Araştırmalar ne diyor?

-Yapılan araştırmalara göre yeteri kadar uyumayan bireylerde, açlık hormonu adı verilen ve iştahı arttıran ghrelin hormon seviyelerinin arttığı diğer yandan ise tokluk hormonu adı verilen leptin seviyelerinin azaldığını gösterilmiştir.

-Bir araştırma sonucunda yetersiz uykunun yüksek yağ ve rafine karbonhidrat içeren besinler tükekilmesi ve daha az sebze, meyve tüketimi ve düzensiz beslenme ile ilişkili olduğu görülmüştür.

-Amerikan Kalp Derneği’nin çalışmalarında ise; günde 20 dakika daha az uyuyan insanlar, her gün ortalama 549 ek kalori alıyor ve buna nazaran aktivite için kullanılan enerji miktarları değişmiyor. Bu da daha az uyuyan insanların ek kalori yakmadığını gösteriyor.

Ne yapmalıyız?

Uykuya geçişte ve uyku süremizde besinlerin de çok büyük önemi var. Uyku problemi yaşıyorsanız uyumadan 1-2 saat önce besin alımını kesmekte fayda var. Önemli olan neyi ne zaman ve ne kadar yediğiniz. Yatmadan en geç 1-2 saat önce yağlı, şekerli, baharatlı, ağır besinler yerine daha hafif ve uykuya geçişi kolaylaştırıcı besinler tercih edilebilirsiniz.
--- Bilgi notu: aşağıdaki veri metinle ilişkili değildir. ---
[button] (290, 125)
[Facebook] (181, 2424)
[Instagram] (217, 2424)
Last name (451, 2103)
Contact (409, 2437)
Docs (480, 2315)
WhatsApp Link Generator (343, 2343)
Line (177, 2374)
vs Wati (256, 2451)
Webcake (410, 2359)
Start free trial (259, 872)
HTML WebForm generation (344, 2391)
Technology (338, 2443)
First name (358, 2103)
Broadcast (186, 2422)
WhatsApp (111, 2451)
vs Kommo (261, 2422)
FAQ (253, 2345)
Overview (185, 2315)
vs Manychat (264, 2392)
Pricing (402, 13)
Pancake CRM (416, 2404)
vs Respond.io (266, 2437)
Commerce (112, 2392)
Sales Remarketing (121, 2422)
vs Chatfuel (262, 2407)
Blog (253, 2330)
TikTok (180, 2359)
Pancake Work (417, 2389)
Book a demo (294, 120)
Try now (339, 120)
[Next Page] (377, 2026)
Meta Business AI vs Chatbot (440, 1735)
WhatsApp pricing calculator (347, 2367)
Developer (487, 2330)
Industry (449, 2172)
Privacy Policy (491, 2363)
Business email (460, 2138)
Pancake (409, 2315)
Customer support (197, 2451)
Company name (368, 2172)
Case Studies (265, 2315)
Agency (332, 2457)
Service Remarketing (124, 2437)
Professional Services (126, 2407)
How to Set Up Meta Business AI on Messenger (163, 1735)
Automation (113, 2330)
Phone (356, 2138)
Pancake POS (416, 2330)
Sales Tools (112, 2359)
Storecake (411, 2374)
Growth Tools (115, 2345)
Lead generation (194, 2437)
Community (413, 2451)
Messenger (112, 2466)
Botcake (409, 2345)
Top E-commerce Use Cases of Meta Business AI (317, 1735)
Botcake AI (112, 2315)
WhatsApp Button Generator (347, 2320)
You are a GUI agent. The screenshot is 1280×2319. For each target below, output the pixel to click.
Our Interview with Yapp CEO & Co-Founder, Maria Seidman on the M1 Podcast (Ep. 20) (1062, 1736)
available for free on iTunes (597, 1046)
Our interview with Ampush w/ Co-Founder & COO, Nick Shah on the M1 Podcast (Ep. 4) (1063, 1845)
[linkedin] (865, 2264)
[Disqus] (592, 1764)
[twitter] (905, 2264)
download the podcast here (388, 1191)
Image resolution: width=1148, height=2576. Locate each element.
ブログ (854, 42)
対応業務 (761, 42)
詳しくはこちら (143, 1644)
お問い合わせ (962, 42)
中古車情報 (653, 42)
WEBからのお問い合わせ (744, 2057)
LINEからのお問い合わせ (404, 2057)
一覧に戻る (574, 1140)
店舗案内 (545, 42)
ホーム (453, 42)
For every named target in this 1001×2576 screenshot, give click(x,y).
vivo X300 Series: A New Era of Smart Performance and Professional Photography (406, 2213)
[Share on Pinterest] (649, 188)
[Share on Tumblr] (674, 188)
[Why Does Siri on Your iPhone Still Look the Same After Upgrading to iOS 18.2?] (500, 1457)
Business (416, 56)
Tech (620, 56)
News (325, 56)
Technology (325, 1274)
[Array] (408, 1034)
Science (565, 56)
Mineral eksikliği veya hormonal bir sıkıntımız için takviye gıda gerekebileceğinden mutlaka hekime başvuralım.

Bitki çayları da uykusuzluk konusunda bize yardımcı olabilir. Papatya çayı, melisa çayı, kafeinsiz yeşil çay bu konuda size yardımcı olabilir.

Bedeninin, ruhunun dinlenmesi, güçlü bir bağışıklık ve iştah yönetimi için günde ortalama 6-9 saat uykuya ihtiyacımız var.